Tubuh Dave mematung.
"Ngapain Bianca kesini?" pikir Dave.
"Bianca siapa sayang?" tanya Vioa.
"Temen SMA ku," jawab Dave.
"Jangan-jangan Bianca mau ngaduin ke Viona masalah kemarin," pikir Dave.
"Yang kemarin reuni?" tanya Viona lagii.
"Iya sayang," jawab Dave.
"Yaudah kamu temuin dulu gih," ujar Viona. Dave mengangguk, ia beranjak dari tempatnya ke tempat Bianca menunggu.
"Hai Dave," sapa Bianca. Dave terlihat sangat seksi di mata Bianca kali ini.Dengan kaus hitam, celana pendek dipadu dengan wajah yang masih sembab karena bangun tidur belum sempat cuci muka membuat perasaan Bianca pada Dave semakin menjadi.
"Kenapa Bi?" tanya Dave.
"Ini tadi pagi gue bikin kue, buat lo nih," ujar Bianca.

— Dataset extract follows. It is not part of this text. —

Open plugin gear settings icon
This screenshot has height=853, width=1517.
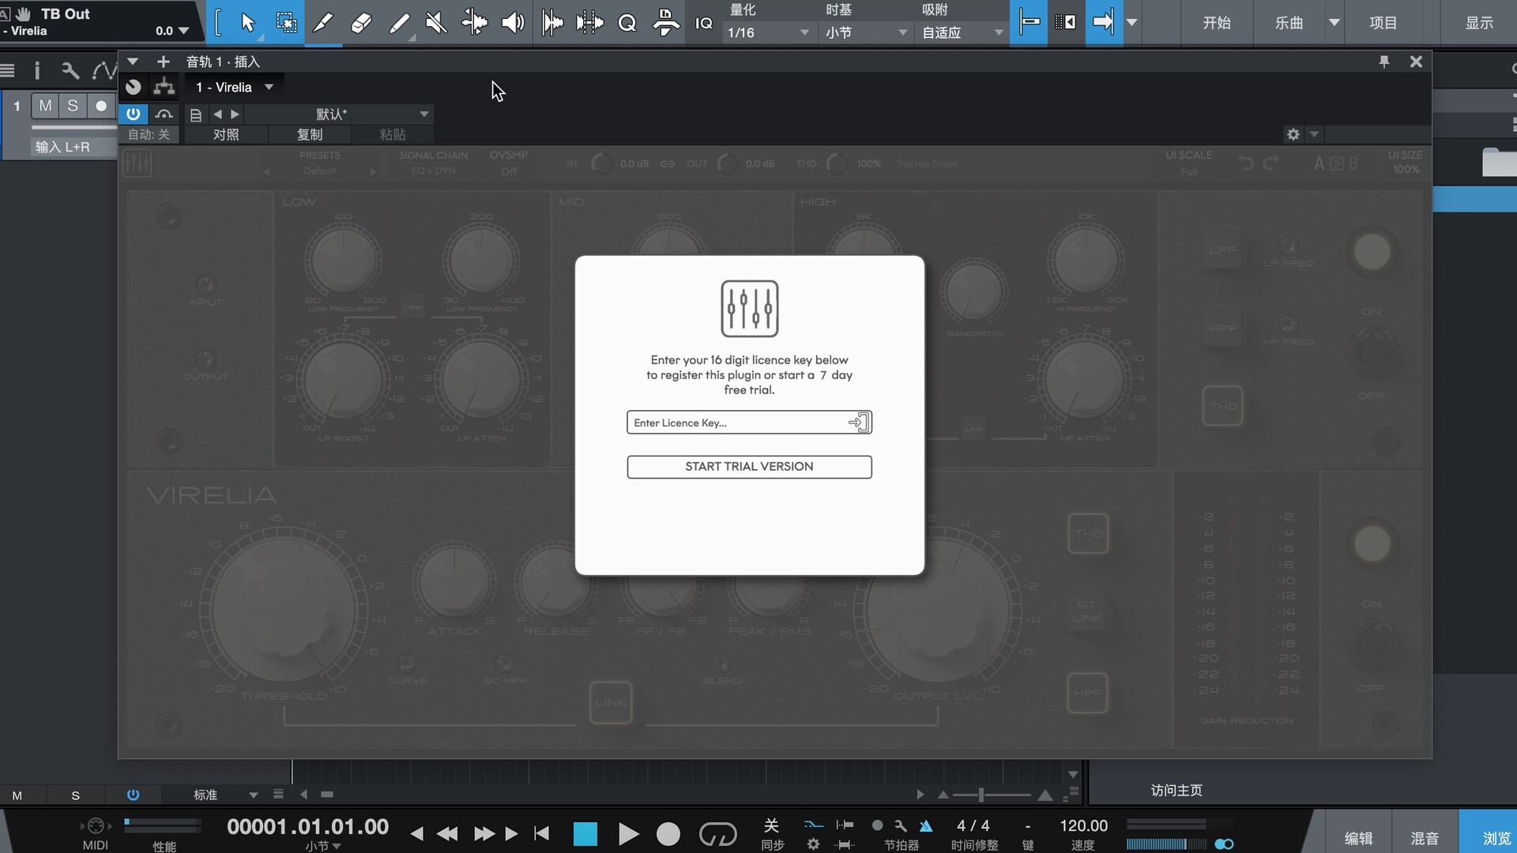pyautogui.click(x=1293, y=134)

"Lo tau dari mana rumah gue?" tanya Dave.
"Dari Marisa, dia tau rumah lo kok," jawab Bianca. Marisa memang mendata semua yang ikut reuni kemarin, katanya jika ada apa-apa dan hendak mengadakan reuni lagi, ia jadi mudah menghubunginya.
Viona yang mendengar percakapan sayup-sayup antara Dave dengan Bianca keluar dari ruang keluarga.

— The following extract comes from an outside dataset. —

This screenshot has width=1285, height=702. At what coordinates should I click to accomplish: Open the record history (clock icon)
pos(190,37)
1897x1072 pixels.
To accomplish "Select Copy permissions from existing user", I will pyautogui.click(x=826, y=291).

"Hai, Bianca?" tanya Viona.
"Hai, iya gue Bianca, temen SMA nya Dave," ujar Bianca sambil mengulurkan tangannya.
"Hai gue Viona, istrinya Dave. Kayaknya gue liat lo kok kemarin di acara reuni, lo paling cantk sih jadi gampang ketauan," ujar Viona sambil melemparkan senyum pada Bianca.
"Ah bisa aja," ujar Bianca malu-malu.
"Eh ada apa Bi?" tanya Viona.
"Oh in gue bikin kue. Kemarin gue dikasih tau sama Marisa katanya Dave kasih sponsor lumayan gede buat acara reuni kita, gue enggak bisa kasih apa-apa sebagai ucapan terimakasih, jadi gue bawain kue aja," ujar Bianca.

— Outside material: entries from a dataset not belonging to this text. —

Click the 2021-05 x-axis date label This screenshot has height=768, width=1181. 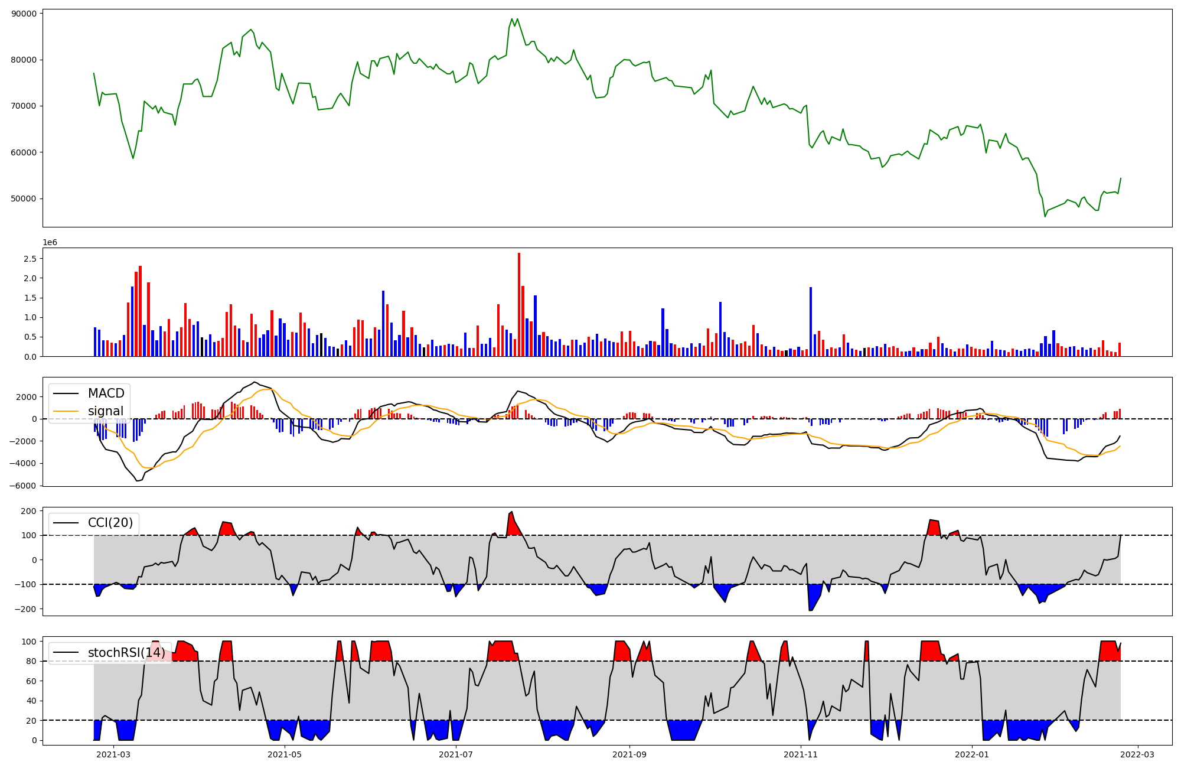(x=285, y=754)
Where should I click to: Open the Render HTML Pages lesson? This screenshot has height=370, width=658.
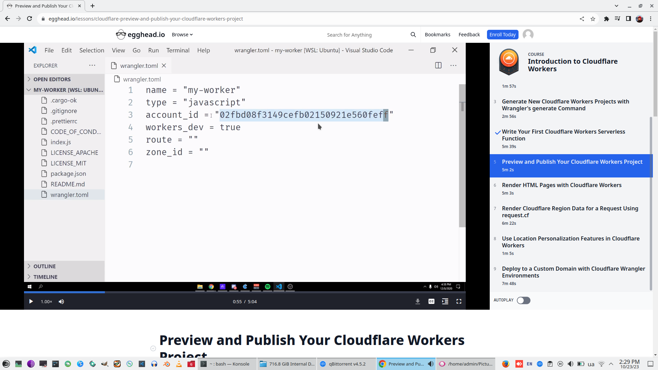[562, 185]
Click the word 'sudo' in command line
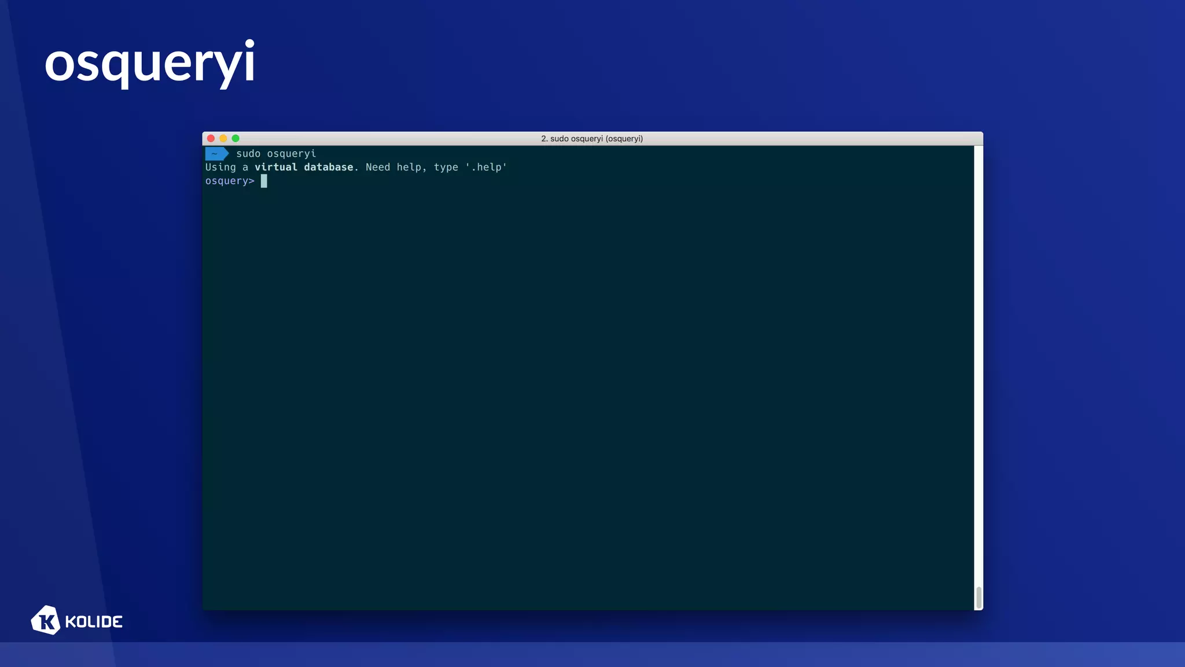 click(x=248, y=153)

"Ih baik banget sih lo. Sini-sini kuenya gue potong kita makan sama-sama ya. Kebetulan gue bikin dimsum juga, yuk makan sama-sama," Bianca menyerahkan kue buatannya kepada Viona. Ia mengikuti Viona masuk ke dalam rumah.
Bianca dipersilahkan duduk di samping Ilona. Sementara Viona menyiapkan makanan, ia tahu mata Dave tidak pernah lepas memandangnya. Bianca tidak terlalu mempedulikan tatapan tajam yang sedari tadi Dave berikan padanya. Toh, ia tidak melakukan kesalahan apapun.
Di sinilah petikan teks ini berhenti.